(Items on locating words and elements)
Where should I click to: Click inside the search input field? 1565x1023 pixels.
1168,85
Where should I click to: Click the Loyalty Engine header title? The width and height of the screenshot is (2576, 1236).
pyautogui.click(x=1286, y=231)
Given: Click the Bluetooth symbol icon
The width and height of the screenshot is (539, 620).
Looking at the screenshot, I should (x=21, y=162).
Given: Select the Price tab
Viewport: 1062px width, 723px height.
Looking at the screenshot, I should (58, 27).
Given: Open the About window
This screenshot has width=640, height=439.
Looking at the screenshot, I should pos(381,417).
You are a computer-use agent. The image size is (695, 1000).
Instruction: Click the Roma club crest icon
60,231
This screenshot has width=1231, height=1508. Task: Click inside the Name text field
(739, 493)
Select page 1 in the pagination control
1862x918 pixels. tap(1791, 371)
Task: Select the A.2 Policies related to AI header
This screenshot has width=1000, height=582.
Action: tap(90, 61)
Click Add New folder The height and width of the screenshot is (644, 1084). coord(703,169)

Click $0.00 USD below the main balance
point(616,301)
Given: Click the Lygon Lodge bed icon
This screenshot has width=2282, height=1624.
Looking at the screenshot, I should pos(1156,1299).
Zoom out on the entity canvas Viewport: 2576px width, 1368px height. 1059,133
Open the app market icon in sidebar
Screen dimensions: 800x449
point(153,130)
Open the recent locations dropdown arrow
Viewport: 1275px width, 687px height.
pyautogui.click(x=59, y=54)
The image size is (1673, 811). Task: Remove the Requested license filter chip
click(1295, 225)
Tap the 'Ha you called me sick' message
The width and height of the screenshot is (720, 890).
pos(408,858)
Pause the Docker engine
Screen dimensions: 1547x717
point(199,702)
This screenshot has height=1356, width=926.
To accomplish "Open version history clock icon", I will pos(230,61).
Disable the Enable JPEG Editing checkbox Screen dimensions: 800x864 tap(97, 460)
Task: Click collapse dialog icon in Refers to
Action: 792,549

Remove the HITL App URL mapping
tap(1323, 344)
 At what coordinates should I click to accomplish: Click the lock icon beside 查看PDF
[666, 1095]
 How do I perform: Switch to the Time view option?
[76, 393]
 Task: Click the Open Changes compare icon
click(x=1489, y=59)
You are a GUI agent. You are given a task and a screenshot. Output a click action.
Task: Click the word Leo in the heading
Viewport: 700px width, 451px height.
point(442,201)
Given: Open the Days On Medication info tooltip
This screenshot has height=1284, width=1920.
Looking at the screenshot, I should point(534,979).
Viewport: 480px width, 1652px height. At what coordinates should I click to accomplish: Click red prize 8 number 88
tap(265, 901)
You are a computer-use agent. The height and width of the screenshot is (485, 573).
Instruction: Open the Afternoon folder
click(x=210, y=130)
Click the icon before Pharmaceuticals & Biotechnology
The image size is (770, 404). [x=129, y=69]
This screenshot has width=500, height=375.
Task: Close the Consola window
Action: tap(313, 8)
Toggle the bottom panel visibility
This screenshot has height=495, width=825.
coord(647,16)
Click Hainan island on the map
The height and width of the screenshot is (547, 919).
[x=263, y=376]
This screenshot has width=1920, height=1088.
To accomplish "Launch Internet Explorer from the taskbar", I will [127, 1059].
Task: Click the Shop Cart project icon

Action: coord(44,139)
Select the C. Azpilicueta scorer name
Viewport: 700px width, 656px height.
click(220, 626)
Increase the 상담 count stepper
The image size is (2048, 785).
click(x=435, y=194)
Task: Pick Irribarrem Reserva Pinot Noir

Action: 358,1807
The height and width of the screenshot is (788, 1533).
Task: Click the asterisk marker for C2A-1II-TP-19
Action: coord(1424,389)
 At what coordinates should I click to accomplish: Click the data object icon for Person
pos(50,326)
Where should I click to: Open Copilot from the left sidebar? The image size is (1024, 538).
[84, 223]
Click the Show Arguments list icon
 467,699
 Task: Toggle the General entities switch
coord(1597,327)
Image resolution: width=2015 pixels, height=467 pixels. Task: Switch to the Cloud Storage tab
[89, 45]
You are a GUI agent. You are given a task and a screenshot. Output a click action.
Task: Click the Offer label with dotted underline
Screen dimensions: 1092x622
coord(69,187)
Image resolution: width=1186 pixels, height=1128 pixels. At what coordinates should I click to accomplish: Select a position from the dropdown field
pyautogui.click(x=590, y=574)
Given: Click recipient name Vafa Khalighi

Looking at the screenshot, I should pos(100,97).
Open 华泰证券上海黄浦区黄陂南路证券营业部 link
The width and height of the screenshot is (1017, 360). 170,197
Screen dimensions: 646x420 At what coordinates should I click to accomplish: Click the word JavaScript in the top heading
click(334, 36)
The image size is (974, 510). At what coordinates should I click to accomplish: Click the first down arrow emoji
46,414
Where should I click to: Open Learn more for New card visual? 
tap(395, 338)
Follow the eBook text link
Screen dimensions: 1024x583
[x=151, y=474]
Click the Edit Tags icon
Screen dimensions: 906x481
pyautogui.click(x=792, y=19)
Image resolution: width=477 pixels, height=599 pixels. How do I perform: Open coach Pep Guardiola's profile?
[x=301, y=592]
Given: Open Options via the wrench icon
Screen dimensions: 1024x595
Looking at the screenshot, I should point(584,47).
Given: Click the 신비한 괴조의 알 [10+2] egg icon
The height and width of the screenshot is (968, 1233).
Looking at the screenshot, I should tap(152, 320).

● Objective
Rewrite all of the items above, changing every "Where should I click to" to "Where do I click to" and leaving everything else untouched.

● Reply to the task
Where do I click to: Click inside the search input field? 1565x1023 pixels.
1168,85
Where do I click to: Click the Loyalty Engine header title? The width and height of the screenshot is (2576, 1236).
pyautogui.click(x=1286, y=231)
Given: Click the Bluetooth symbol icon
The width and height of the screenshot is (539, 620).
Looking at the screenshot, I should (x=21, y=162).
Given: Select the Price tab
Viewport: 1062px width, 723px height.
Looking at the screenshot, I should (58, 27).
Given: Open the About window
This screenshot has width=640, height=439.
Looking at the screenshot, I should pos(381,417).
You are a computer-use agent. The image size is (695, 1000).
Instruction: Click the Roma club crest icon
60,231
This screenshot has width=1231, height=1508. Task: Click inside the Name text field
(739, 493)
Select page 1 in the pagination control
1862x918 pixels. tap(1791, 371)
Task: Select the A.2 Policies related to AI header
This screenshot has width=1000, height=582.
Action: tap(90, 61)
Click Add New folder The height and width of the screenshot is (644, 1084). coord(703,169)

Click $0.00 USD below the main balance
point(616,301)
Given: Click the Lygon Lodge bed icon
This screenshot has width=2282, height=1624.
Looking at the screenshot, I should pos(1156,1299).
Zoom out on the entity canvas Viewport: 2576px width, 1368px height. 1059,133
Open the app market icon in sidebar
Screen dimensions: 800x449
point(153,130)
Open the recent locations dropdown arrow
Viewport: 1275px width, 687px height.
pyautogui.click(x=59, y=54)
The image size is (1673, 811). Task: Remove the Requested license filter chip
click(1295, 225)
Tap the 'Ha you called me sick' message
The width and height of the screenshot is (720, 890).
pos(408,858)
Pause the Docker engine
Screen dimensions: 1547x717
point(199,702)
This screenshot has height=1356, width=926.
To accomplish "Open version history clock icon", I will pos(230,61).
Disable the Enable JPEG Editing checkbox Screen dimensions: 800x864 tap(97, 460)
Task: Click collapse dialog icon in Refers to
Action: 792,549

Remove the HITL App URL mapping
tap(1323, 344)
 At what coordinates should I click to accomplish: Click the lock icon beside 查看PDF
[666, 1095]
 How do I perform: Switch to the Time view option?
[76, 393]
 Task: Click the Open Changes compare icon
click(x=1489, y=59)
You are a GUI agent. You are given a task and a screenshot. Output a click action.
Task: Click the word Leo in the heading
Viewport: 700px width, 451px height.
point(442,201)
Given: Open the Days On Medication info tooltip
This screenshot has height=1284, width=1920.
Looking at the screenshot, I should point(534,979).
Viewport: 480px width, 1652px height. At what coordinates should I click to accomplish: Click red prize 8 number 88
tap(265, 901)
You are a computer-use agent. The height and width of the screenshot is (485, 573).
Instruction: Open the Afternoon folder
click(x=210, y=130)
Click the icon before Pharmaceuticals & Biotechnology
The image size is (770, 404). [x=129, y=69]
This screenshot has width=500, height=375.
Task: Close the Consola window
Action: tap(313, 8)
Toggle the bottom panel visibility
This screenshot has height=495, width=825.
coord(647,16)
Click Hainan island on the map
The height and width of the screenshot is (547, 919).
[x=263, y=376]
This screenshot has width=1920, height=1088.
To accomplish "Launch Internet Explorer from the taskbar", I will [127, 1059].
Task: Click the Shop Cart project icon

Action: coord(44,139)
Select the C. Azpilicueta scorer name
Viewport: 700px width, 656px height.
click(220, 626)
Increase the 상담 count stepper
The image size is (2048, 785).
click(x=435, y=194)
Task: Pick Irribarrem Reserva Pinot Noir

Action: 358,1807
The height and width of the screenshot is (788, 1533).
Task: Click the asterisk marker for C2A-1II-TP-19
Action: coord(1424,389)
 At what coordinates should I click to accomplish: Click the data object icon for Person
pos(50,326)
Where do I click to: Open Copilot from the left sidebar? The image size is (1024, 538).
[84, 223]
Click the Show Arguments list icon
 467,699
 Task: Toggle the General entities switch
coord(1597,327)
Image resolution: width=2015 pixels, height=467 pixels. Task: Switch to the Cloud Storage tab
[89, 45]
You are a GUI agent. You are given a task and a screenshot. Output a click action.
Task: Click the Offer label with dotted underline
Screen dimensions: 1092x622
coord(69,187)
Image resolution: width=1186 pixels, height=1128 pixels. At what coordinates should I click to accomplish: Select a position from the dropdown field
pyautogui.click(x=590, y=574)
Given: Click recipient name Vafa Khalighi

Looking at the screenshot, I should pos(100,97).
Open 华泰证券上海黄浦区黄陂南路证券营业部 link
The width and height of the screenshot is (1017, 360). 170,197
Screen dimensions: 646x420 At what coordinates should I click to accomplish: Click the word JavaScript in the top heading
click(334, 36)
The image size is (974, 510). At what coordinates should I click to accomplish: Click the first down arrow emoji
46,414
Where do I click to: Open Learn more for New card visual? 
tap(395, 338)
Follow the eBook text link
Screen dimensions: 1024x583
[x=151, y=474]
Click the Edit Tags icon
Screen dimensions: 906x481
pyautogui.click(x=792, y=19)
Image resolution: width=477 pixels, height=599 pixels. How do I perform: Open coach Pep Guardiola's profile?
[x=301, y=592]
Given: Open Options via the wrench icon
Screen dimensions: 1024x595
Looking at the screenshot, I should point(584,47).
Given: Click the 신비한 괴조의 알 [10+2] egg icon
The height and width of the screenshot is (968, 1233).
Looking at the screenshot, I should tap(152, 320).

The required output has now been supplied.